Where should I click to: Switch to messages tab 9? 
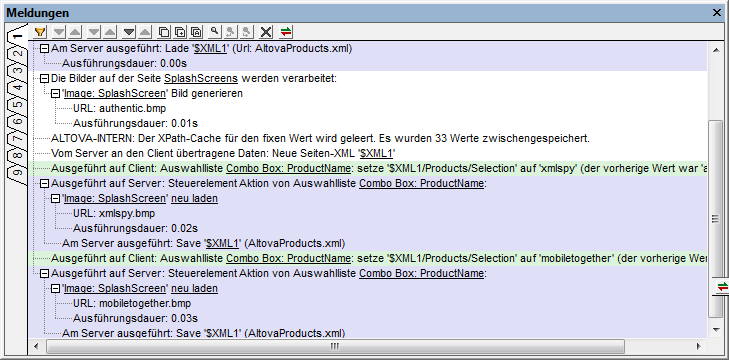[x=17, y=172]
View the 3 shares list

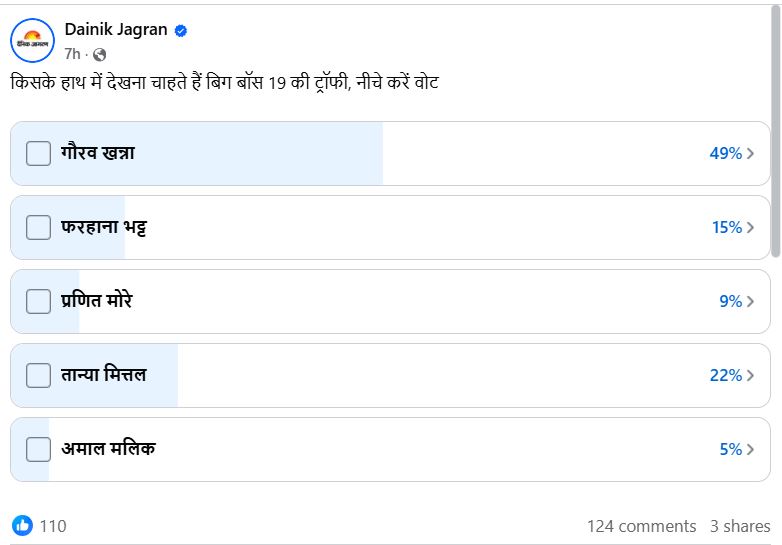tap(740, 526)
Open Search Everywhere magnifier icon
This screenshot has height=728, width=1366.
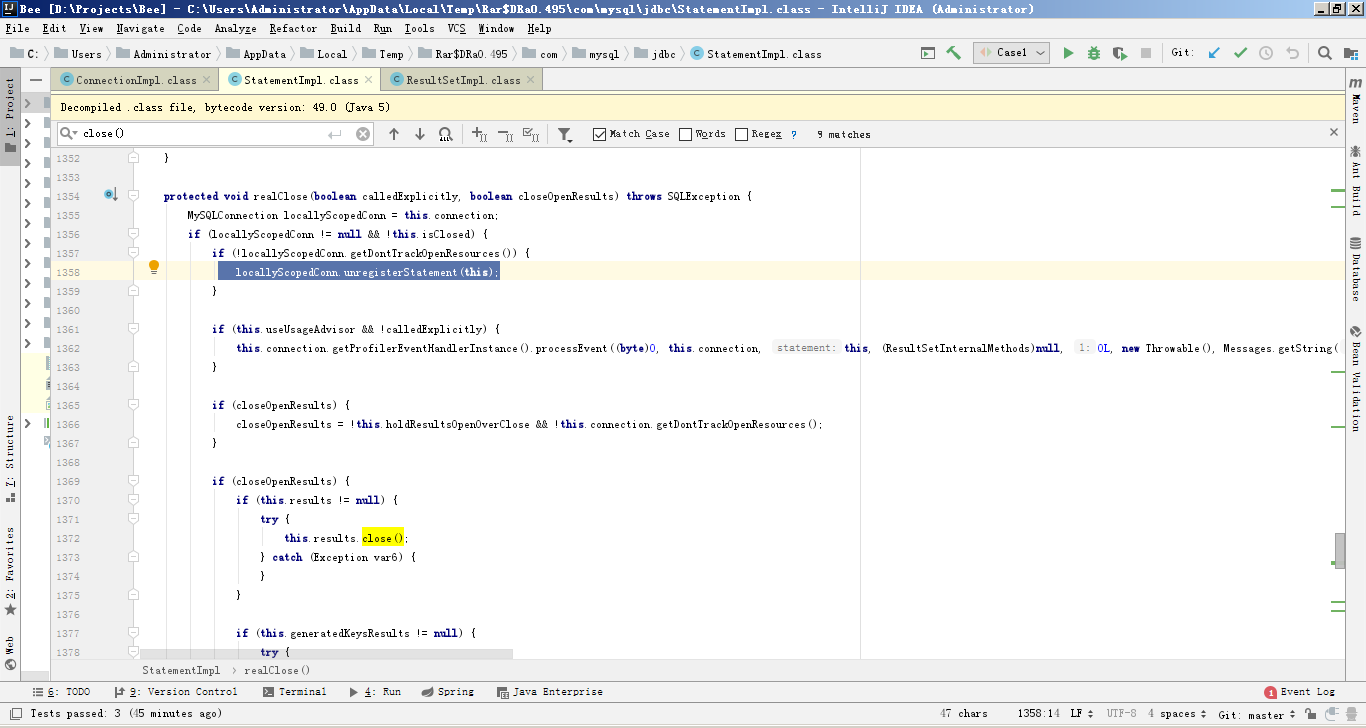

-*-

# REQUIREMENTS
Set out every line of the entries above as a numbered list, skipping blank lines and leaving out the pictures.

# THE SOLUTION
1. Where should I click to: Switch to messages tab 9? 
2. [x=17, y=172]
3. View the 3 shares list
4. tap(740, 526)
5. Open Search Everywhere magnifier icon
6. This screenshot has height=728, width=1366.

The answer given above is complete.